My family and I have been mourning the loss of someone still living for the past few years. My mom has end-stage Alzheimer’s.  Watching your loved one slip away is painful and I often think about how it can’t possibly get worse, but then a global pandemic came along.  

COVID-19 has changed the way we live and created a new “normal.”  People living with Alzheimer’s can’t comprehend why they have to wear a mask and they certainly won’t recognize others wearing a mask.  In my mom’s case, it has decreased the amount of support coming into the home to care for her. Prior to the start of the quarantine, I spent Sunday afternoons with my mom:  I would take her to the salon for a manicure, spend time at her home looking through family photo albums together and assist her with drinking the chocolate protein shake that provides all of her daily nutrition. 

Once social distancing orders were put in place for the state of New Jersey, I decided it would be best not to visit my mom in close quarters and potentially expose her to the virus. The only way I can safely visit with my mom is by standing on the sidewalk outside her home. Looking down from her balcony makes this interaction very confusing to her.  

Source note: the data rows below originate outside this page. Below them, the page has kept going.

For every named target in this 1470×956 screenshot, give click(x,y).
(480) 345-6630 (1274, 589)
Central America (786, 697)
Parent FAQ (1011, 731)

Mother’s Day is this weekend and I am struggling with how to make it special for mom. My sister cannot fly in from Denver, Colorado to spend the day with our mom , as she usually does,  and I can’t even sit beside her to go through photos of her four grandsons while listening to her favorite music…the Jersey Boys soundtrack.  All I can do is stand outside, smiling behind my mask with flowers and balloons in hand to tell mom how proud she is of her eldest grandson for graduating from college this week and how much we all love her.